I do love working in Australia. Generally, the budgets are smaller, the crews are smaller and generally you work at a fast pace. That gives you energy. At the end of the day, you've worked a lot but you don't feel tired. On the big ones, you sit around a lot. That really saps your energy.
I think I said something like The Interview (1998) was the most fulfilling experience from an acting point of view. And it definitely was. That was a combination of working with a director who was very open and very prepared, and ... working with [co-star] Tony Martin - just sitting opposite him every day, which is pretty much what we did because the film is essentially a dialog between two men.
You're certainly pushed into selling yourself as a commodity in order to sell the product. I will engage in the selling of the film. But I will try not to engage in the selling of the image, because I find that it's easier to go on and make another film, because the next character is actually obstructed if your image is bigger than it. So the longer you keep the mask on, metaphorically and physically, the better.
I'm 'of the world'. There was a time when I thought, 'Oh, I must go back to England. I feel English.' Then I went and the longer I was away, the more Australian I felt. Now, I've come back here and I don't feel entirely Australian. But I certainly feel like this is my country. This is where I live and this is where I want to work.
One of the first things that made me want to be an actor was listening to Prokofiev's 'Romeo and Juliet'. I was intensely moved by it. I think I was about nine - I went to see the ballet. That's what made me interested in Shakespeare.

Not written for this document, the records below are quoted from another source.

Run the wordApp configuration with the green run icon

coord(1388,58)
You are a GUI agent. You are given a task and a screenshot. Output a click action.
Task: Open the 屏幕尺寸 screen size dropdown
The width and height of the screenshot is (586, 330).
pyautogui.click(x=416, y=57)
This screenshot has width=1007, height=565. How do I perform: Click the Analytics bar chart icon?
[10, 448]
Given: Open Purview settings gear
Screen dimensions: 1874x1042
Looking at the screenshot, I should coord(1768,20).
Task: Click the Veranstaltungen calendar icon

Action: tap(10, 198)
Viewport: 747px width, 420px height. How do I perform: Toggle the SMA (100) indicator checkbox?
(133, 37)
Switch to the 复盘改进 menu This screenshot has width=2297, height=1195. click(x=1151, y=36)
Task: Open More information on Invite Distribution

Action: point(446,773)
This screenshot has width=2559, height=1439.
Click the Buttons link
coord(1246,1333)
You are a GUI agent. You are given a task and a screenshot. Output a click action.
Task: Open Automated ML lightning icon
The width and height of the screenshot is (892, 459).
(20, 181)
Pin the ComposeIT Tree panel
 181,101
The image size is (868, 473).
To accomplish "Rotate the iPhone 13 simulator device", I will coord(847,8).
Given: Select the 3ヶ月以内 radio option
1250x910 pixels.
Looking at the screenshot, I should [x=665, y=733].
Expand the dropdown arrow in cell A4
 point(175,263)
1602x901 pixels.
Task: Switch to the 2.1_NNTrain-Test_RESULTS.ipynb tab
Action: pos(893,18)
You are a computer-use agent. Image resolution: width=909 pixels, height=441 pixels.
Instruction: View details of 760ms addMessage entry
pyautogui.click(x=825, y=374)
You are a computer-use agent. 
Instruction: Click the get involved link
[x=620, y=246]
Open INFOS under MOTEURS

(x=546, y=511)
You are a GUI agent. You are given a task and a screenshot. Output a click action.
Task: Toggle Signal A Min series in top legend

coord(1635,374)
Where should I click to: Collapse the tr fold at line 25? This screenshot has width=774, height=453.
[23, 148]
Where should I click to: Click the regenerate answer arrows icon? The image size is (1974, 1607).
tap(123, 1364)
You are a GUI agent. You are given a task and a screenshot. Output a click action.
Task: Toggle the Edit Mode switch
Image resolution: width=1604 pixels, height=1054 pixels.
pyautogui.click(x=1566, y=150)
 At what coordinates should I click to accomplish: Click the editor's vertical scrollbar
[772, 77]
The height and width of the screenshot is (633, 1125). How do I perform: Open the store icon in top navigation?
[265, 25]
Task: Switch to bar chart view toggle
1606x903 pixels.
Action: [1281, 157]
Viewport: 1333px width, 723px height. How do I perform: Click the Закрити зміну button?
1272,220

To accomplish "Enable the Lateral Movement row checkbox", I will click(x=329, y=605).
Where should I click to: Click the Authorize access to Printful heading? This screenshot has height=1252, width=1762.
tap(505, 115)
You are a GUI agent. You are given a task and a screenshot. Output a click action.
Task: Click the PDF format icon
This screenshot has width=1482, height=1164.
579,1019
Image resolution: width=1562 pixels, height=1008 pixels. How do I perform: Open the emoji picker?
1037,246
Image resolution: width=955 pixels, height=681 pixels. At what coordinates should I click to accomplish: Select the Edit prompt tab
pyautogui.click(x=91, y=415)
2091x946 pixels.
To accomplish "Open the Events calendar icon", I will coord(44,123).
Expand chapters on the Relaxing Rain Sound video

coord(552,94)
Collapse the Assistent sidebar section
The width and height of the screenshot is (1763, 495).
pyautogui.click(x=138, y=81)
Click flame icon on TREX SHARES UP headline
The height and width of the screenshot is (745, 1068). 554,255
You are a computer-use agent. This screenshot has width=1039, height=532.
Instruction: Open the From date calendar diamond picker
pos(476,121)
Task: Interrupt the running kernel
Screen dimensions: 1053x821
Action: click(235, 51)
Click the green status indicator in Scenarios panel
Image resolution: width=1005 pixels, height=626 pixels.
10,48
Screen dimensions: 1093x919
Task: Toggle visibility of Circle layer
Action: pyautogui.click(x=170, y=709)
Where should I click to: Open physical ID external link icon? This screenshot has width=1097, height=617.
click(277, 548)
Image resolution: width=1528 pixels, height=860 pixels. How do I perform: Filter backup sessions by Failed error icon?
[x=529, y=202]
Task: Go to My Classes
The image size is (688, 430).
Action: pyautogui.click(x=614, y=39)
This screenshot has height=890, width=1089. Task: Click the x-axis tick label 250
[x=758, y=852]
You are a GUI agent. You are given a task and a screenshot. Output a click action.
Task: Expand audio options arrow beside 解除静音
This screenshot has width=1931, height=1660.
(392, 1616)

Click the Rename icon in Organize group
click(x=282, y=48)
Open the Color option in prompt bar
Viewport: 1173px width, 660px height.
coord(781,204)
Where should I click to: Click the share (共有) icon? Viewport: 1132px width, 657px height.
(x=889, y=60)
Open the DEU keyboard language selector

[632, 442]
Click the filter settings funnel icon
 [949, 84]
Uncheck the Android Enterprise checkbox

I think films have a limited ability to change the world, but that doesn't mean you don't stop trying. You do what's right for you, make the films you believe in, talk about the issues you believe in. The bigger the risk, the more chance you're going to be crucified, but you have to execute your beliefs in any way you can. In the end ['Cloud Atlas'] has something to say about love and hope and believing in something. It wants to tell us that individual choices can come to mean something universal.
(August 2008) Filming Last Ride (2009) in Australia.